Bob is a regular at Gooski’s.  At any moment you pass him in his flannel.  He’ll have a pool cue, like a scepter nine times out of ten in one and hand.  In the other he’ll never not have a Busch pounder.   As regulars go he’s my mentor.

And as bars go Gooski’s eschews competition.  Many Pittsburgh bars, or bars anywhere for that matter, have an ephemeral quality, something that redefines them from night to night, based on the crowd.  But while the crowd of Gooski’s has a tremendous diversity its essence is something that never really wavers.  Down the bar on any given night stands a black corridor of reposed elbows and talking faces cut against a myriad arrangement of colored light in the window.  It’s only a matter of time before the place has songs named after it, paintings, movies about the mundane and divine shit that goes on inside.

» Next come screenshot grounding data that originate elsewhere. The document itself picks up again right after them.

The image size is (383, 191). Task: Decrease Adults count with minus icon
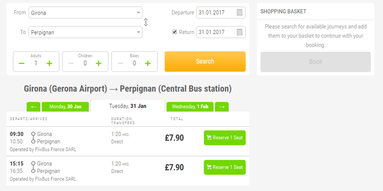click(x=22, y=63)
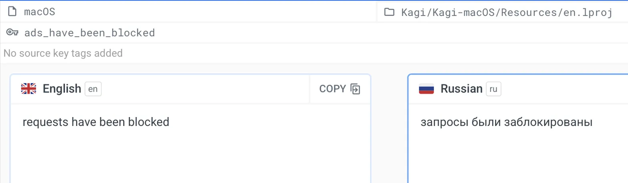Click the "requests have been blocked" source text

tap(96, 122)
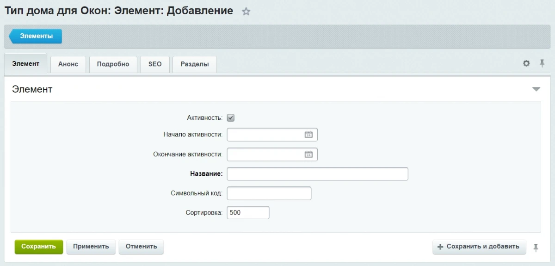Click Сохранить и добавить button

pos(479,247)
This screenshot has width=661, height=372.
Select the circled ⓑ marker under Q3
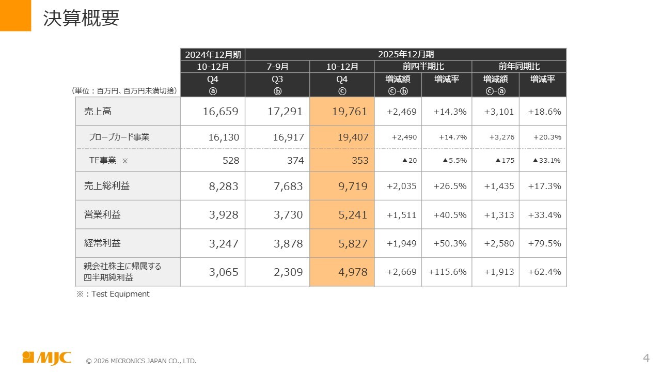coord(277,91)
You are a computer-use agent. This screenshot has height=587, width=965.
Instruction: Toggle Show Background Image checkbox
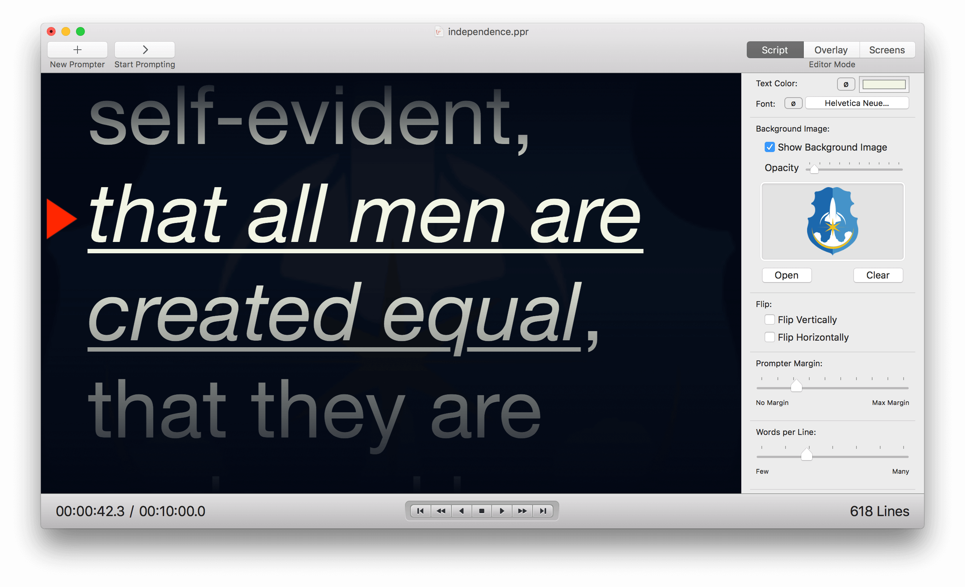pos(768,146)
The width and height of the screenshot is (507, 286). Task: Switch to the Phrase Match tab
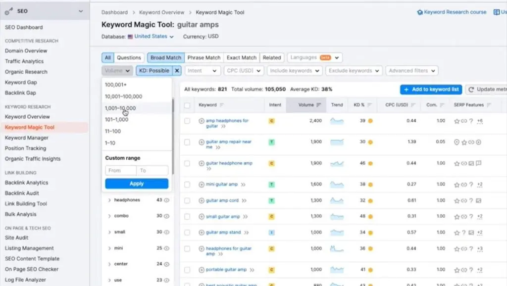203,57
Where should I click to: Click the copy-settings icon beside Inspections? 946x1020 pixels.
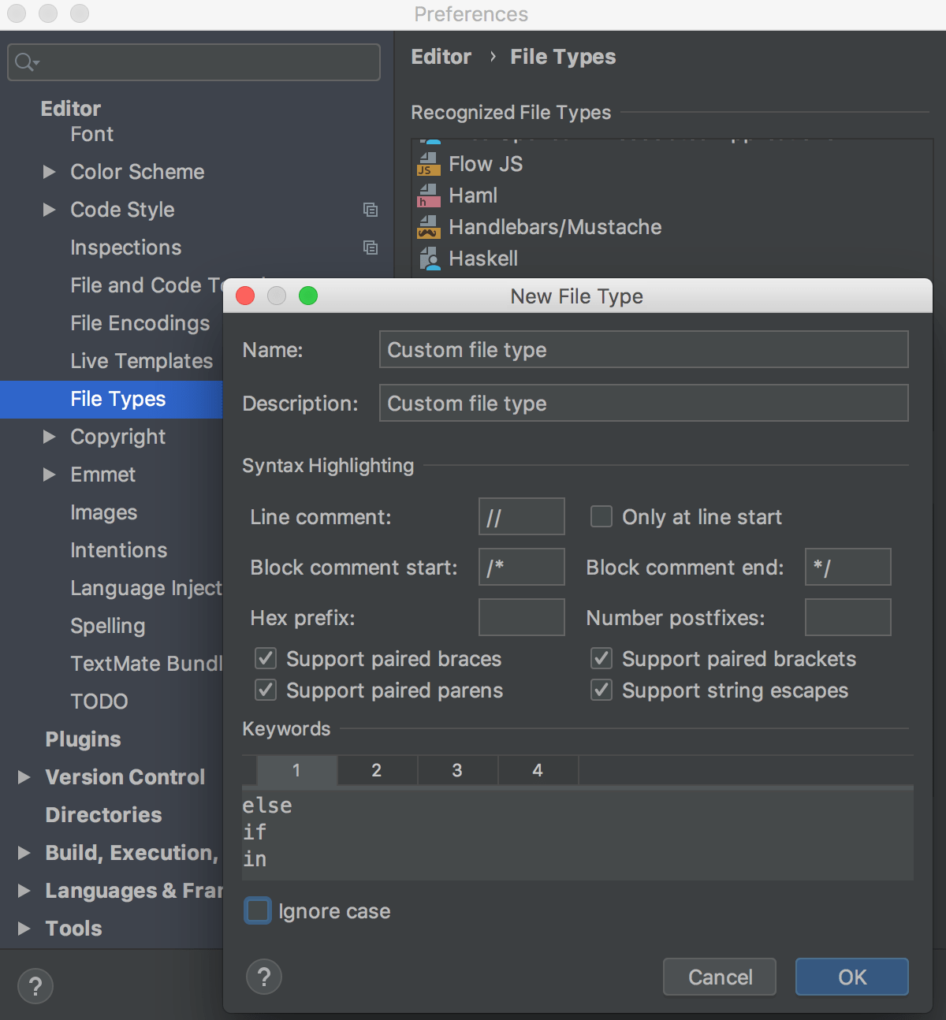click(x=371, y=248)
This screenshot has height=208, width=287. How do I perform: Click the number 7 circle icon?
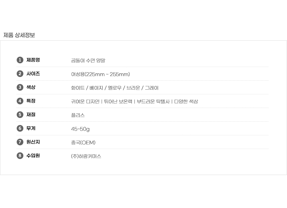click(x=20, y=142)
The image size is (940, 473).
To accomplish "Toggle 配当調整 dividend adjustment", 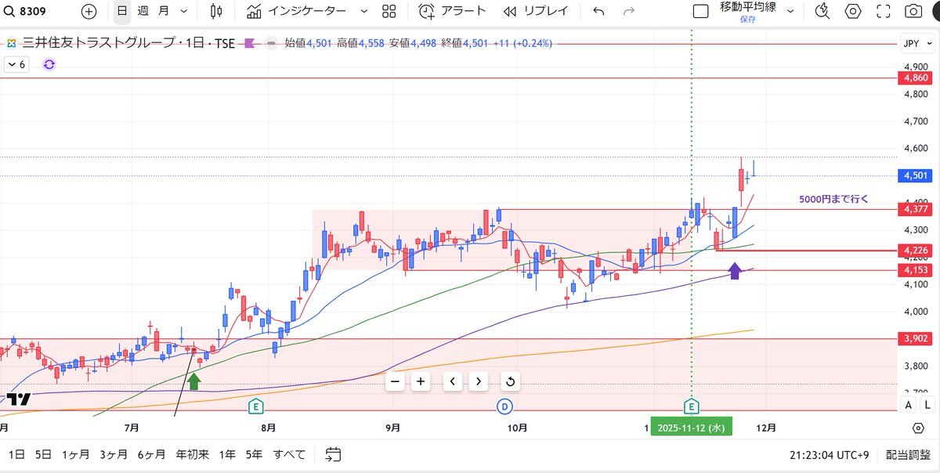I will (x=908, y=454).
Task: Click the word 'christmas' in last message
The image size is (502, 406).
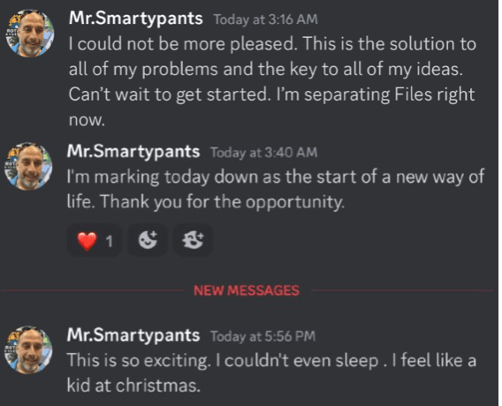Action: pos(158,386)
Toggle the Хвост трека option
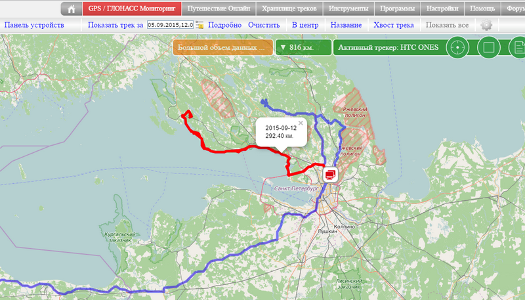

I was half asleep on the bar when I heard an Eddie Bo song and gave a start.  It was Eddie Bo!  Who even knew this guy?  He was a sort of regional r&b personality in New Orleans three plus decades ago.  Outside that city he was known almost exclusively on compilations, and at that infrequently.  I got lucky hearing him on a Soul Jazz comp—those fuckers are great!  Marcus shot his eyes down the passage to the back room where some folks were playing pool, where Bob was circling the pool table like Napoleon would’ve, lording over the map of available Europe.  “Bob suggested this one.”  Dark in the corridor of elbows I bobbed for a while, thrilled as much with the music as I was with how it got there.

Every record seems to have its own eccentric story of how it made its way into the jukebox.  The thing is megalithic in its capacity for detailing the minutia of drunkards’ lives.  It growls the Sonics’ “Psycho”.  It pants naively to the Strokes.  It genuflects to the vocal presence of Exene Cervenca.  It plays what punk feels like.  The dirty skin texture, the way tattoos do the week after you get them.

The jukebox sits diagonal from a Cherry Master machine, barring the way to the men’s room.  It is a well-lighted and friendly piece of commercial technology, and has a queer soul that knows everyone in the place at any given moment.  Its native language is punk: Stooges, X, the Damned, the Go-Go’s, the Clash, the Gun Club, Television, Black Flag, Husker Du, the Misfits, and the like.

From there it goes in a number of directions.  There’s plenty of Swinging London to show where punk came from: the Kinks, the Stones, the Yardbirds, and sundry British borrowers of the Blues.  Better yet are the Hank Williams, Howlin’ Wolf (a relatively recent addition), and Carl Perkins titles.  What punk became is represented as well.  Sleater-Kinney, Clinic, and Blur represent like young gangsters, churning out an anxious sound.  Nothing unproven holds a slot in this machine.

 If New York City 1977 marks the peak of punk’s furious tidal wave then Gooski’s jukebox duly demonstrates where the swell began (and how it wound up).  As a history lesson this jukebox is no more esoteric than it is thorough--the Repo Man soundtrack one minute and Belle and Sebastian the next.  The erratic quality of it sums up the presence of the bar.  No constant has a shape you could draw.  But to imagine it reveals it instantly.

Tim crosses the floor with money, and a song from the Replacements rewards everyone in the place, a sad song the like that any pilgrim wishes to have to sever the pain of a lost place, and acquaint himself with a new one, a song about regulars.   I have a shabby sense of geography and origins, so I end up along the bar, watching the obstructions of colored light warp my disappointments, and sometimes mould my hope.   That line in the Mark Eitzel song returns to me, “Outside this bar, well there’s no one alive/Outside this bar, Tell me does anyone survive?” Christ, if anyone does they’re cheating death.